EXERCISE REQUIREMENTS =
Answer with a number only: how many lines of the entries below contain the word "Sözleşmesi"?

(Collected data)
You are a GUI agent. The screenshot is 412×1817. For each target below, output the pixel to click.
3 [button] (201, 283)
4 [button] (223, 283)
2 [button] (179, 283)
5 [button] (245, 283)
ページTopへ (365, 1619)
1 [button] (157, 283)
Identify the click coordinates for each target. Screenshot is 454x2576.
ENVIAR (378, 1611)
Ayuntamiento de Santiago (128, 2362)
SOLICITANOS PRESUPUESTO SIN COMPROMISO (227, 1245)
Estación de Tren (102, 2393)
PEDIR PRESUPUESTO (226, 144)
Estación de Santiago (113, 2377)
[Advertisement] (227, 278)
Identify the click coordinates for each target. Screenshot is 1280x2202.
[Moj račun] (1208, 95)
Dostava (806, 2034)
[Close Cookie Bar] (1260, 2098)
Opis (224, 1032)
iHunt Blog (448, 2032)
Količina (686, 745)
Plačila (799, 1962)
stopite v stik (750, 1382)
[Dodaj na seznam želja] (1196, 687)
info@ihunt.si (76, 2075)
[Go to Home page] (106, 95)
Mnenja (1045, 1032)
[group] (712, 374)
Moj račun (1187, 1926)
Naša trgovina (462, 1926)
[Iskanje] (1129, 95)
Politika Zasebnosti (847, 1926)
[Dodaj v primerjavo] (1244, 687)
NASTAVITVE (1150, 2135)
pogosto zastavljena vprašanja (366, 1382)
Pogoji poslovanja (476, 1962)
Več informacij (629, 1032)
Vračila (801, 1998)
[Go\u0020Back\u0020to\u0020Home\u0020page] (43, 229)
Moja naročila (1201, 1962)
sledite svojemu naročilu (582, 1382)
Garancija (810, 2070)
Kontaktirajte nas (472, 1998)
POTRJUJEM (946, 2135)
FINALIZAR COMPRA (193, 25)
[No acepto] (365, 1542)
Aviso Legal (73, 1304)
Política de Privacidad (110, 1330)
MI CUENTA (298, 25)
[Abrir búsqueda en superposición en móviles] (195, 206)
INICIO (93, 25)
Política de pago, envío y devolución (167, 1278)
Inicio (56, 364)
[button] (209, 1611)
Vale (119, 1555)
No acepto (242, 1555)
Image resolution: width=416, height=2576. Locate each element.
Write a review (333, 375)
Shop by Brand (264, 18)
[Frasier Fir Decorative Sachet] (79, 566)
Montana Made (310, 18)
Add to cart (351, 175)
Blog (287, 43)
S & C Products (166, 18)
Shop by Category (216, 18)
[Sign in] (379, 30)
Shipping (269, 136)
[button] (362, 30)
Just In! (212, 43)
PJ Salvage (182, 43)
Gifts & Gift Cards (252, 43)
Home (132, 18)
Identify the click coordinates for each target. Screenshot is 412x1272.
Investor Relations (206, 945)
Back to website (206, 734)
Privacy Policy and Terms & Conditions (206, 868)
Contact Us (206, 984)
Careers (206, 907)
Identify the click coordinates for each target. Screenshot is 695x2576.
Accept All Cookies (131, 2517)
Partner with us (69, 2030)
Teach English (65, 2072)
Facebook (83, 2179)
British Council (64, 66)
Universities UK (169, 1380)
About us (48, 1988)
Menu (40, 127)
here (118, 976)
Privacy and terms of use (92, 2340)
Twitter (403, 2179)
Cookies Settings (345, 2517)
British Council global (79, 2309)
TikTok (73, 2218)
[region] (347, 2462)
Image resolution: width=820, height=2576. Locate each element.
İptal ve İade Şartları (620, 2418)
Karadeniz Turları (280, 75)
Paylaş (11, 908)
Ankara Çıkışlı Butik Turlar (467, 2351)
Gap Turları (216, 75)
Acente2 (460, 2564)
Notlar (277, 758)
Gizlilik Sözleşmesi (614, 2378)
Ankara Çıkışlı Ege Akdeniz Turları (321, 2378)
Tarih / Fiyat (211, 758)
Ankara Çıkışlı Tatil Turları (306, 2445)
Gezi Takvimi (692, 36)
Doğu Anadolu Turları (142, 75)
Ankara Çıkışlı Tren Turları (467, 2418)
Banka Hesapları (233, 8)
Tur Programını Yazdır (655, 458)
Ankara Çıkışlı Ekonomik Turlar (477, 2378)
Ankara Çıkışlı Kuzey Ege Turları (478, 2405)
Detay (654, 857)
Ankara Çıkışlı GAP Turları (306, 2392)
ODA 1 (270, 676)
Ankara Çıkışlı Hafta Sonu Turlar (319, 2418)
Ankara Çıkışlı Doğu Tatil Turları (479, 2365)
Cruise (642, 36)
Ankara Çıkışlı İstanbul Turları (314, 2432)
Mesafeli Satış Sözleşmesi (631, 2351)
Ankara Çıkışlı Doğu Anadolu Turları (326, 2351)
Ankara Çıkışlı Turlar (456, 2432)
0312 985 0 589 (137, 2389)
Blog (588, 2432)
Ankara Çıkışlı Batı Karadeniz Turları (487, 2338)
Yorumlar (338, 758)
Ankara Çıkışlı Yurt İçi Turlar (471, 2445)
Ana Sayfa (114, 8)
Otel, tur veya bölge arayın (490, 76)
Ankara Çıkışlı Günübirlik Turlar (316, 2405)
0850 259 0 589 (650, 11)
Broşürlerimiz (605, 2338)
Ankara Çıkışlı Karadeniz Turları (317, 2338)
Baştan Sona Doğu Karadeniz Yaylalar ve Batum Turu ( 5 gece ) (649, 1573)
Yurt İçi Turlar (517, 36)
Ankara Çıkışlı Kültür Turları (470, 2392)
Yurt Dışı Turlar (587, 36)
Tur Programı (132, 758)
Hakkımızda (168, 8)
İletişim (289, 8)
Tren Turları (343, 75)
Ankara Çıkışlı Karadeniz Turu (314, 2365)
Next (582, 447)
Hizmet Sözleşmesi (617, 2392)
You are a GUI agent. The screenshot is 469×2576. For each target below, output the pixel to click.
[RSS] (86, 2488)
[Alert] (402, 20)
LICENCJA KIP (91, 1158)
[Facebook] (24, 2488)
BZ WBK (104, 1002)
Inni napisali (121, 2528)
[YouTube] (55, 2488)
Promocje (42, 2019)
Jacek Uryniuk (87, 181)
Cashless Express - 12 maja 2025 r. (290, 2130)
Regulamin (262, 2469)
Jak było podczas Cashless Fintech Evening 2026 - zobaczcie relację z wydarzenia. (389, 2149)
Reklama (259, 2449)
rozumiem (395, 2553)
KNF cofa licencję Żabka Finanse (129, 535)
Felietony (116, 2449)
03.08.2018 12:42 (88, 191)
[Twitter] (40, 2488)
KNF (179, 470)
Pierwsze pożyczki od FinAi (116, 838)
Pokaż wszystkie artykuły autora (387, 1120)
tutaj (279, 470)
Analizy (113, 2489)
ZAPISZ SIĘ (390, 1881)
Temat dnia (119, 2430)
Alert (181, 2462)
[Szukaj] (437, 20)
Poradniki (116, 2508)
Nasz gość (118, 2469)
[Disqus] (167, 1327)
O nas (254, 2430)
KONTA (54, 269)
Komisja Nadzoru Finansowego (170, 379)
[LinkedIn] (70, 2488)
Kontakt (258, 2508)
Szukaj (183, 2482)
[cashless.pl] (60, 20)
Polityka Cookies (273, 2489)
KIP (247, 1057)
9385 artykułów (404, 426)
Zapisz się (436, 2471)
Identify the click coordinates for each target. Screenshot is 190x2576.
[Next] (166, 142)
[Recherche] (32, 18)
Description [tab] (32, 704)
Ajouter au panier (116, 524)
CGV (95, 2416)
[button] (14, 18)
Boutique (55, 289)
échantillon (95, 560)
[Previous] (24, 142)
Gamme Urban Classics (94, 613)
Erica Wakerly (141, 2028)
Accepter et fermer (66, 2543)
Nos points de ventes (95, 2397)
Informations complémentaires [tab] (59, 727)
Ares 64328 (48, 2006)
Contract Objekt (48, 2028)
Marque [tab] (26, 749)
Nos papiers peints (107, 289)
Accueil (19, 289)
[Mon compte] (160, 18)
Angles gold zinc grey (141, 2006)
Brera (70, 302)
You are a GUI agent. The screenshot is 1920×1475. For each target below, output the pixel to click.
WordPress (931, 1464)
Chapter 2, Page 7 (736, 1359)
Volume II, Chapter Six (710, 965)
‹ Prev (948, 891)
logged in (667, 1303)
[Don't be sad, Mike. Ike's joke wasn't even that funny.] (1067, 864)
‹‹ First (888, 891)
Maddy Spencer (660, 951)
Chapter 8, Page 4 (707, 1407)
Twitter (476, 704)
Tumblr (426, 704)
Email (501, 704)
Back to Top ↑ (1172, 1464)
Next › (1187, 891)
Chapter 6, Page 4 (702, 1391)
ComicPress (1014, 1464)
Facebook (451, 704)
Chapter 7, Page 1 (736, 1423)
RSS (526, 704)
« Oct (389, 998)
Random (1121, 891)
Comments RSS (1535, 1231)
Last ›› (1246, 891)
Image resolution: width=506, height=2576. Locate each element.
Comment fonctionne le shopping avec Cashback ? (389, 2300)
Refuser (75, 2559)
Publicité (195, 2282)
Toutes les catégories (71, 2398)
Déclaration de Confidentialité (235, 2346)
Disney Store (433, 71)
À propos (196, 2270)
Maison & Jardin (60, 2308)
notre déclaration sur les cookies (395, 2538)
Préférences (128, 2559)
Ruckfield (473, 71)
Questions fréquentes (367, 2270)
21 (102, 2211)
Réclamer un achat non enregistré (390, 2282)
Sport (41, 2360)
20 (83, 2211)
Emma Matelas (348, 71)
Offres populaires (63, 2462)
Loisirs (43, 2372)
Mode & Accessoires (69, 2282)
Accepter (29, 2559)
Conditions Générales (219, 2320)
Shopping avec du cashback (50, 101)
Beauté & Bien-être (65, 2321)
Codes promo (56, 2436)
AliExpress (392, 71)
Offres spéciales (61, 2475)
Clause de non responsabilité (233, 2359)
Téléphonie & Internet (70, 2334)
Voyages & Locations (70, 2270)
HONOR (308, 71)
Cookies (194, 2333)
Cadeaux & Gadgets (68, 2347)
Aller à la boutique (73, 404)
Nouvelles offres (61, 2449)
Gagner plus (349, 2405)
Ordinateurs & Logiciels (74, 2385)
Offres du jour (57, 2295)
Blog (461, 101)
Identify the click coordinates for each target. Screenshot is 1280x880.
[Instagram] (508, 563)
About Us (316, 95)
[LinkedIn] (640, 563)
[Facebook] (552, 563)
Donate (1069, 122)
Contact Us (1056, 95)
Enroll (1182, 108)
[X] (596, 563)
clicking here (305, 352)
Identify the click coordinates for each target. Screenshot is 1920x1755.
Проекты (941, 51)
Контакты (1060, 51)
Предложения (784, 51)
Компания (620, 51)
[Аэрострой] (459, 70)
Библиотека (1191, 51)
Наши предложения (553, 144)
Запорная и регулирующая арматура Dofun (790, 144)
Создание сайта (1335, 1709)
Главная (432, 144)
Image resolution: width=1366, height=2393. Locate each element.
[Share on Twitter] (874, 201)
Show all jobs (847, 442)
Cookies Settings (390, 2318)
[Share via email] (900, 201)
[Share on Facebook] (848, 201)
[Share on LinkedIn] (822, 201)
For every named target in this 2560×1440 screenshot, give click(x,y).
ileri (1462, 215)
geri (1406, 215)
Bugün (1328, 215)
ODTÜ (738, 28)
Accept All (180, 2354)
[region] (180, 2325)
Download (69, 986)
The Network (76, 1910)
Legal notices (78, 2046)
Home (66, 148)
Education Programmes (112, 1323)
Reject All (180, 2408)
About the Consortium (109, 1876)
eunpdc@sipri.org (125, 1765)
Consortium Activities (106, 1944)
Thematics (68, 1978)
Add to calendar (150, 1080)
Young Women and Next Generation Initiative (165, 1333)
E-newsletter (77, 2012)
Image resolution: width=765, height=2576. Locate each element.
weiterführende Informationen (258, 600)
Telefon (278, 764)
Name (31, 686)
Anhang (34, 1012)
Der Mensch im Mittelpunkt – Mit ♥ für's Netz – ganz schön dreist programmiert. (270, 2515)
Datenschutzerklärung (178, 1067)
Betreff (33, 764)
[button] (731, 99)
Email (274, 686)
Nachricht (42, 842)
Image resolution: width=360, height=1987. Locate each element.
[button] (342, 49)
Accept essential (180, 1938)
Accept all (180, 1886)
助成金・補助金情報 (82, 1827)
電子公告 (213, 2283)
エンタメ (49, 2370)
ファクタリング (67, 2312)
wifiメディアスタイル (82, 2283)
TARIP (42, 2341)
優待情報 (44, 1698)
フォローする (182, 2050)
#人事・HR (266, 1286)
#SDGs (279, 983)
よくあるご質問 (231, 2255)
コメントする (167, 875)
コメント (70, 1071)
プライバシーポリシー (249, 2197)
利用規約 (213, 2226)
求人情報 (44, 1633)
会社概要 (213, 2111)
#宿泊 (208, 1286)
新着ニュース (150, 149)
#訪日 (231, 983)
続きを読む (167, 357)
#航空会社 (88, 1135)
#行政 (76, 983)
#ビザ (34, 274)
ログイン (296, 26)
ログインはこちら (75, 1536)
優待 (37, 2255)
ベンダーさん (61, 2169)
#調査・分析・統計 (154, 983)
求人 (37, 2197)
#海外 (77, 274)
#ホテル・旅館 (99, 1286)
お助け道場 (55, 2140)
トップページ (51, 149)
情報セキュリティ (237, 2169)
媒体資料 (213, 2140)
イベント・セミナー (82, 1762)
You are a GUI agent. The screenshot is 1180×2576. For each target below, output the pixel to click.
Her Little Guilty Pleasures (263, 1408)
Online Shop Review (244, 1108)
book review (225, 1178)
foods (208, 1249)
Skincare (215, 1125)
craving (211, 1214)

TASK ANSWER =
3